BEGIN DATASET EXTRACT
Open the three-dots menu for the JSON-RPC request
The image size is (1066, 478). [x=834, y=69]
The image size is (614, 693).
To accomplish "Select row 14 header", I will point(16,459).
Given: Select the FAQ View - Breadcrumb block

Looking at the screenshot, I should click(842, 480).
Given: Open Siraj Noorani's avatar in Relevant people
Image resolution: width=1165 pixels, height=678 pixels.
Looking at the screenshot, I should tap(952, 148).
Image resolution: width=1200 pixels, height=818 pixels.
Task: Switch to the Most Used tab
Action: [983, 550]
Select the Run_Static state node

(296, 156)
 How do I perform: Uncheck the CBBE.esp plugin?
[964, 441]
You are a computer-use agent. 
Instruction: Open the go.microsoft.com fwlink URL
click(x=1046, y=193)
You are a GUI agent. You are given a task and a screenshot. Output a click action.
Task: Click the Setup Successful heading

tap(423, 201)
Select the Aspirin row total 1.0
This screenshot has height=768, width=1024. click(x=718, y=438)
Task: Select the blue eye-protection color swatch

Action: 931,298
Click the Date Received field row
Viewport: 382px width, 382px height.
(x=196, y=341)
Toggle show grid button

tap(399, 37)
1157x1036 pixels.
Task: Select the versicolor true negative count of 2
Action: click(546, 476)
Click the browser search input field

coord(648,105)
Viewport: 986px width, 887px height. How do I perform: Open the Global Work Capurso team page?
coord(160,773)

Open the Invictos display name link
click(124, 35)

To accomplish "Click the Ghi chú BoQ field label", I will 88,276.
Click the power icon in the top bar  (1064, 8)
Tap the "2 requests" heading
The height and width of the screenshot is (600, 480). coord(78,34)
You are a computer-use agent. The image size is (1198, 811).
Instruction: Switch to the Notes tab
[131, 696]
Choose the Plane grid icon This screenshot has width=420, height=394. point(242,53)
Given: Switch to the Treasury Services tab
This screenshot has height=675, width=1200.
END DATASET EXTRACT
Output the data above without altering a line.

*SOLVED PROBLEM*
Open the three-dots menu for the JSON-RPC request
The image size is (1066, 478). [x=834, y=69]
The image size is (614, 693).
To accomplish "Select row 14 header", I will point(16,459).
Given: Select the FAQ View - Breadcrumb block

Looking at the screenshot, I should click(842, 480).
Given: Open Siraj Noorani's avatar in Relevant people
Image resolution: width=1165 pixels, height=678 pixels.
Looking at the screenshot, I should tap(952, 148).
Image resolution: width=1200 pixels, height=818 pixels.
Task: Switch to the Most Used tab
Action: [983, 550]
Select the Run_Static state node

(296, 156)
 How do I perform: Uncheck the CBBE.esp plugin?
[964, 441]
You are a computer-use agent. 
Instruction: Open the go.microsoft.com fwlink URL
click(x=1046, y=193)
You are a GUI agent. You are given a task and a screenshot. Output a click action.
Task: Click the Setup Successful heading

tap(423, 201)
Select the Aspirin row total 1.0
This screenshot has height=768, width=1024. click(x=718, y=438)
Task: Select the blue eye-protection color swatch

Action: 931,298
Click the Date Received field row
Viewport: 382px width, 382px height.
(x=196, y=341)
Toggle show grid button

tap(399, 37)
1157x1036 pixels.
Task: Select the versicolor true negative count of 2
Action: click(546, 476)
Click the browser search input field

coord(648,105)
Viewport: 986px width, 887px height. How do I perform: Open the Global Work Capurso team page?
coord(160,773)

Open the Invictos display name link
click(124, 35)

To accomplish "Click the Ghi chú BoQ field label", I will 88,276.
Click the power icon in the top bar  (1064, 8)
Tap the "2 requests" heading
The height and width of the screenshot is (600, 480). coord(78,34)
You are a computer-use agent. The image size is (1198, 811).
Instruction: Switch to the Notes tab
[131, 696]
Choose the Plane grid icon This screenshot has width=420, height=394. point(242,53)
Given: Switch to the Treasury Services tab
This screenshot has height=675, width=1200.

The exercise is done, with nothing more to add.